The dome is visible across much of the Katarina-Sofia neighborhood, though the best view is from the road leading straight to the green entry doors.
Don’t forget the photography tip about turning around to see the view from whence you came. This same road has a lovely waterfront view of the city center skyline.
If you need a snack break, head to Fjällgatans Kaffestuga for some delectable ice cream with a view. The cafe’s interior features all-white tables and a tree trunk strung with fairy lights, making it the perfect spot for an ice cream portrait.
When the massive Viking cruise liner isn’t docked outside, you can take in the city views from the outdoor picnic tables.

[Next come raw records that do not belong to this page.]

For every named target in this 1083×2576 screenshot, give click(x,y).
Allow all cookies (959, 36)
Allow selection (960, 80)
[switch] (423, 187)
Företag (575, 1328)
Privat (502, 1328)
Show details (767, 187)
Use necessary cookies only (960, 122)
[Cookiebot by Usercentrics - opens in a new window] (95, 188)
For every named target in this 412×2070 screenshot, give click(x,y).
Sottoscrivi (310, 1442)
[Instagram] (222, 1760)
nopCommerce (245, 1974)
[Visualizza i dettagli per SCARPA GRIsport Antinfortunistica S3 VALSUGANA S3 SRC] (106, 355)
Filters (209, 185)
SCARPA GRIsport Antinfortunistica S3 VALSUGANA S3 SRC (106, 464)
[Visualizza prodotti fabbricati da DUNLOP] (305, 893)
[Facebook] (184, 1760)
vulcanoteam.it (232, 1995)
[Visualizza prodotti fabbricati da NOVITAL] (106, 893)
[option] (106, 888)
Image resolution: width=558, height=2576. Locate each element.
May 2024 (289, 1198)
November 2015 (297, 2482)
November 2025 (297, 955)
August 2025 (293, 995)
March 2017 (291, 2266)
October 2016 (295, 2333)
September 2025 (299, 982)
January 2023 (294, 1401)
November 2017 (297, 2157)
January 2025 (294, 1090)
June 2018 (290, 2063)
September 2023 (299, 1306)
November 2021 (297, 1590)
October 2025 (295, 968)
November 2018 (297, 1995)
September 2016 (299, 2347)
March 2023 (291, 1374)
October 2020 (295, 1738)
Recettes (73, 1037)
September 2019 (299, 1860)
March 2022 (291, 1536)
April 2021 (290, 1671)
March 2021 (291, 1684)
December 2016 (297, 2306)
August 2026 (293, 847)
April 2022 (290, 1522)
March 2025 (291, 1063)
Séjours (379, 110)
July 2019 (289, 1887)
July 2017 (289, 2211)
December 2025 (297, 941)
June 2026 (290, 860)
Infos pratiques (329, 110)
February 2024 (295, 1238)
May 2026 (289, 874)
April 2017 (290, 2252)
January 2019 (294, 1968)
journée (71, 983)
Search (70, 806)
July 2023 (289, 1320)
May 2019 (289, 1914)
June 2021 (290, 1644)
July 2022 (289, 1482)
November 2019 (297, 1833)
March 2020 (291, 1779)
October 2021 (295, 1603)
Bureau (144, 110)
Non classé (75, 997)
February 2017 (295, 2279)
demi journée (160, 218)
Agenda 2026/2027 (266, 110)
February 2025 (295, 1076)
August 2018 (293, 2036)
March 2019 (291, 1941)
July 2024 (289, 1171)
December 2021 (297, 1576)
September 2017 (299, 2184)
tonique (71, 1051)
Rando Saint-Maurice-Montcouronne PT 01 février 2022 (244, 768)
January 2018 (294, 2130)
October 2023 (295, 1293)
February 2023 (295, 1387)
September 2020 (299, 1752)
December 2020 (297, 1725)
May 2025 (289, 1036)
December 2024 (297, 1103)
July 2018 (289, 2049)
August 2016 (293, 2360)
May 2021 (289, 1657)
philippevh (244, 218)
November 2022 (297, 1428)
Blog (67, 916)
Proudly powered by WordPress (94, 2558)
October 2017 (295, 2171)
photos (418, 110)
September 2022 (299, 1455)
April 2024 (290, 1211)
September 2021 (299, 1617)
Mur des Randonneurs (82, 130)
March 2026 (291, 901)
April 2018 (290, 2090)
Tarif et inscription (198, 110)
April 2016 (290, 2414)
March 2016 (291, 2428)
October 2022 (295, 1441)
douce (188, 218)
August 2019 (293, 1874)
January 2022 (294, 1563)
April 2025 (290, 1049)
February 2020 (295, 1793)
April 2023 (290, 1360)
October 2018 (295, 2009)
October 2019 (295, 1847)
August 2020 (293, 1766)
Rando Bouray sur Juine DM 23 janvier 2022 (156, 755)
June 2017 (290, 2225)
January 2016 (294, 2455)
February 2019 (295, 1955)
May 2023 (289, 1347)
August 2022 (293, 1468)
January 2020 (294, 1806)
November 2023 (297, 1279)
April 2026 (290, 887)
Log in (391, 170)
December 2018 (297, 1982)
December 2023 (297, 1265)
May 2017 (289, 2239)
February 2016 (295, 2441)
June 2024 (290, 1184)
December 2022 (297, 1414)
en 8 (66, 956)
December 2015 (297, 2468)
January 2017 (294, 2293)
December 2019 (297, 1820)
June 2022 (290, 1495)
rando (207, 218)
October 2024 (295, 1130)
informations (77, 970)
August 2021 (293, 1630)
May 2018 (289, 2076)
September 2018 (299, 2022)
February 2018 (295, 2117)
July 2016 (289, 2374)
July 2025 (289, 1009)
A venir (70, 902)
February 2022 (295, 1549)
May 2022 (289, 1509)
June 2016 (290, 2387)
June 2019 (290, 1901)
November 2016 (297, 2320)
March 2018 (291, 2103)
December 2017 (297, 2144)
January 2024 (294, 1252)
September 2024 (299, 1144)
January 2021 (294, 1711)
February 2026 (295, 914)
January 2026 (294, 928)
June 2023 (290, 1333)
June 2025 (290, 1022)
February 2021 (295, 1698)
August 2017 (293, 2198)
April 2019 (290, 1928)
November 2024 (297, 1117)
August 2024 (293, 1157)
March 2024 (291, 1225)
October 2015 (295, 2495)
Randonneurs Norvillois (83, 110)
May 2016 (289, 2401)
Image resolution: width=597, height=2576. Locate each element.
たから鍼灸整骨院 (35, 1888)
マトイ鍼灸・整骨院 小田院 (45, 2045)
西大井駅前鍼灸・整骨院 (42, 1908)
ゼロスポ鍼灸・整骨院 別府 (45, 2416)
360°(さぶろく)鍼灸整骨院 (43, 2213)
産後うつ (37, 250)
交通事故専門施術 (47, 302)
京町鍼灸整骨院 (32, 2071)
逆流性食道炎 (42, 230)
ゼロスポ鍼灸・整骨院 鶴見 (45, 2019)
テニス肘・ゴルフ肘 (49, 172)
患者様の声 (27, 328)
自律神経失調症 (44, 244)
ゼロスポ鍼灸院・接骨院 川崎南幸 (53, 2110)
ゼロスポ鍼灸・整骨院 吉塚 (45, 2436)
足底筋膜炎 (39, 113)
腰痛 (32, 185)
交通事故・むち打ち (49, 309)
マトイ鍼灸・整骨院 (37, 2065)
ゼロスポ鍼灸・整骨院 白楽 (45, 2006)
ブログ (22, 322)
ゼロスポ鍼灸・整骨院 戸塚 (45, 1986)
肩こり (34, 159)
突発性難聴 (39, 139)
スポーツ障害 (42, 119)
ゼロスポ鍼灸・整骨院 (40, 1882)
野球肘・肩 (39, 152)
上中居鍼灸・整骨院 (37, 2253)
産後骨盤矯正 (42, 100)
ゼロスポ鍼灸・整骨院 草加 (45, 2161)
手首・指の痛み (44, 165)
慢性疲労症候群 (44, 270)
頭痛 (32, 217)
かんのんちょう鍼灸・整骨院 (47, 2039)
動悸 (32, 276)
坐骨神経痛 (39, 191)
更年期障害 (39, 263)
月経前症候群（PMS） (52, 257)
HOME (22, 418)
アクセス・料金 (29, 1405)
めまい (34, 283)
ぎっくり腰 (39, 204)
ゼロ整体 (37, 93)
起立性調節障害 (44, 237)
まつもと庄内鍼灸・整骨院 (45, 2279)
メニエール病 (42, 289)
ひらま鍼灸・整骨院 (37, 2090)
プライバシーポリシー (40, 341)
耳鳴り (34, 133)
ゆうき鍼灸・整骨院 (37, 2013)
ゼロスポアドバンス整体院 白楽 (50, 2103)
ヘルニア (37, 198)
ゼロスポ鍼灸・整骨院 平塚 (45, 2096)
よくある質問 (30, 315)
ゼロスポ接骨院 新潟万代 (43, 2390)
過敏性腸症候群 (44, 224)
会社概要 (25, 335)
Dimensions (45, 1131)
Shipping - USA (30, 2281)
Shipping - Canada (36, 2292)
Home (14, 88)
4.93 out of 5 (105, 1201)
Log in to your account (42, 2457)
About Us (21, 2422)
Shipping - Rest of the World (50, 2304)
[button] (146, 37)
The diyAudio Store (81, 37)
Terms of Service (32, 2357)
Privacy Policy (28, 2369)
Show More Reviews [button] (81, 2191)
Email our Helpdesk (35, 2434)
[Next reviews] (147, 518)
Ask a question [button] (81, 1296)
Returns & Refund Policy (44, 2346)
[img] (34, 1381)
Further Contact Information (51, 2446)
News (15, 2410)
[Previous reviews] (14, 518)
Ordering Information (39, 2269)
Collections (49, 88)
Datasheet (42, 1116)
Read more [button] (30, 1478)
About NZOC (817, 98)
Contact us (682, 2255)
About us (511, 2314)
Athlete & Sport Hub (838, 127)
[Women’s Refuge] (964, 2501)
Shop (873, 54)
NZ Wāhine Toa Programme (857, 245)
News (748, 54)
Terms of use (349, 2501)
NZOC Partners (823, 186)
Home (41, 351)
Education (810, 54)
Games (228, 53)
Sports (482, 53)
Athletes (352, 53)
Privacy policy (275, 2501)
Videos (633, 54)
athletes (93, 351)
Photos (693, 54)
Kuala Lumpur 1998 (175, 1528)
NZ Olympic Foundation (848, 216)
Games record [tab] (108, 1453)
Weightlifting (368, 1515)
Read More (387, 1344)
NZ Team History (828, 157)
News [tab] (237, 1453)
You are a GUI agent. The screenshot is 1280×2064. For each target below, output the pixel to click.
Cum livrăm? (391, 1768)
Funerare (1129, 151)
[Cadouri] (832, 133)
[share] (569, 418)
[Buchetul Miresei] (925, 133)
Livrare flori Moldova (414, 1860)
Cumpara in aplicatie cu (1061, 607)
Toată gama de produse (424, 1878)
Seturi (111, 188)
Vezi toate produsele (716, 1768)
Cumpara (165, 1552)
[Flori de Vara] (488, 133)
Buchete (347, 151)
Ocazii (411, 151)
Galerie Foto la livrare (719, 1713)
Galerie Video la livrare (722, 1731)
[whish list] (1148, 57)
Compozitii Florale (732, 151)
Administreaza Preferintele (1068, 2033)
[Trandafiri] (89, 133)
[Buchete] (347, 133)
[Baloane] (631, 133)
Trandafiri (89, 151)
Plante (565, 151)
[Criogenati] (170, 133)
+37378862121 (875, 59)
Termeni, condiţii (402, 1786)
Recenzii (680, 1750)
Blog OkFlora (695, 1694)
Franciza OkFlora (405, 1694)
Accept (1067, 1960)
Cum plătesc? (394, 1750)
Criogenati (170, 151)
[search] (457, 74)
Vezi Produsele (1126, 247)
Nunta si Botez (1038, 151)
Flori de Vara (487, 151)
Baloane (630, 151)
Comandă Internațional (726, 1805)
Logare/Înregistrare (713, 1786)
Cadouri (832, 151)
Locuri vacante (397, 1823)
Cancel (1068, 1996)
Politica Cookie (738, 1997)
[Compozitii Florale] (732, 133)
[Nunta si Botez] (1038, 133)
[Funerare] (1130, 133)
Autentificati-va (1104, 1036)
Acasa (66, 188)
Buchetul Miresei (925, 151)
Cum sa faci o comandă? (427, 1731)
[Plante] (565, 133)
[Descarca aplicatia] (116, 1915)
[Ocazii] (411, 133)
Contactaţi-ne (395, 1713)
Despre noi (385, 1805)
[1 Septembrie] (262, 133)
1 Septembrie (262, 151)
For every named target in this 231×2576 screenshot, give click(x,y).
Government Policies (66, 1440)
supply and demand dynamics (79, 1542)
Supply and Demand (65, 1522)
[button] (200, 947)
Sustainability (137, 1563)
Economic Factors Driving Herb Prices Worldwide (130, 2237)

Stockholm’s national park sits on the eastern end of Djurgården island. Though it’s a bit far from the city center, the landscape and 19th century palace are worth the trek.
The cream-colored Rosendals Palace is beautiful year round, but the spring and summer flowers make this place a must-see. This part of the island gets full sun, so you’ll definitely want to avoid shooting midday.
On the opposite end of Kungliga park, the lake narrows into a canal, with boats passing through to the open water. The tree-lined walking paths take on a golden hue in late September, making autumn an ideal time to visit. I recommend resting on one of the park benches and waiting for the water to grow calm.
Or, you might get an opportunity to photograph one of the vintage boats that occasionally sail through the canal.
Finish your tour of Stockholm photo spots with a sunset panorama of the city. The Skinnarviksberget is the highest natural point in Stockholm, and travelers and residents alike flock to the rocky expanse to soak in the views.
Though there are some concrete steps along the way, you’ll need to do a bit of climbing to reach the top. Also, the ground is quite uneven, so if you’re using a tripod, arrive early to set up your gear.
If you want to get the full local experience, bring some drinks and snacks with you to enjoy at the summit. You’ll want a bit of refreshment after lugging your gear up the steep slopes.
Special thanks to the surprise hot air balloons that floated in at sunset. I can’t promise they’ll be there every evening, but the view is spectacular either way!